Consider the field of instructional design and development.  The work and market are fragmented, diverse, and undifferentiated (see blog, The State of Instructional Design).  In this field, any one assignment may be simple to produce, where the next one may be extremely complex.  Individuals may be required to use specific tools, specific methodologies, specific techniques, and even specific theories.  Others may have a range of such tools, methods, techniques, and theory from which they are expected to select the appropriate ones.  Comparison of work production is nearly impossible.
Only a fraction of the instructional design and development (ID) workforce comes with degrees in the field.  Everyone else layers ID experience on top of their own (non-ID) specialty where that specialty is could be represented by any other workforce field in existence.  Some simple have talent that they hone through experience.  Others have knowledge and practice supplemented with insight and wisdom. 
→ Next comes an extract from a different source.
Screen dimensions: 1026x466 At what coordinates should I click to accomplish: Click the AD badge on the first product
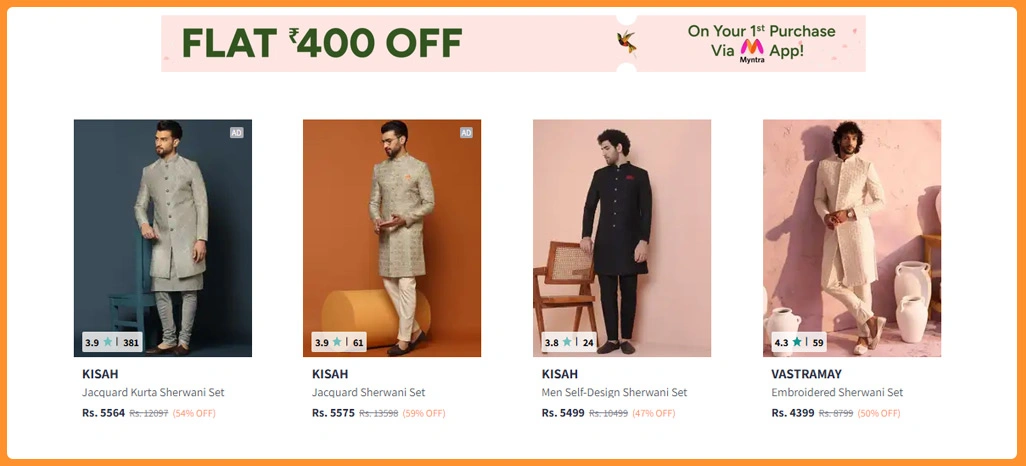[236, 132]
Many business leaders would prefer to hire the cheapest available talent, which often exists in distant markets and comes with little or no experience or expertise.   Many of the most experienced and talented seek better assignments, living venues, and pay.  Some choose to move out of full-employment into self-employment in order to fulfill their own dreams, while others start there, and still others are forced into self-employment by a market that refuses to hire experienced employees over age 50.  In the meantime, individuals with newly minted degrees in the field find it difficult to prove sufficient experience to be hired.  Once hired, their career path is fuzzy, at best.  

The field of instructional design and development, in particular, is experiencing the pains of a workforce with capability issues. The right workers are not in the right locations with the right skills and where expert practitioners exist they often find it difficult to distinguish their work from that of charlatans with low prices and expert sales techniques.  For more detail on the state of the ID field see the Whitepaper: ID Practice Analysis and Survey Results published by The Institute for Performance Improvement, L3C (TIfPI).

Standards Measure Competence

Standards provide that measure toward which capability development can build.  Standards are the mark of a successful practitioner in any field.   That is, the competent practitioners already practicing in a field use standards that distinguish their work.  These standards transcend practice venues making them customizable for local needs.  In turn, this means that standards can transcend geographic borders, ideological boundaries, language differences, and even variations in tool sets.  Individuals in different practice venues, geographies, cultures, regulatory environments, with different levels of access to materials or equipment can still successfully demonstrate the ability to meet a standard.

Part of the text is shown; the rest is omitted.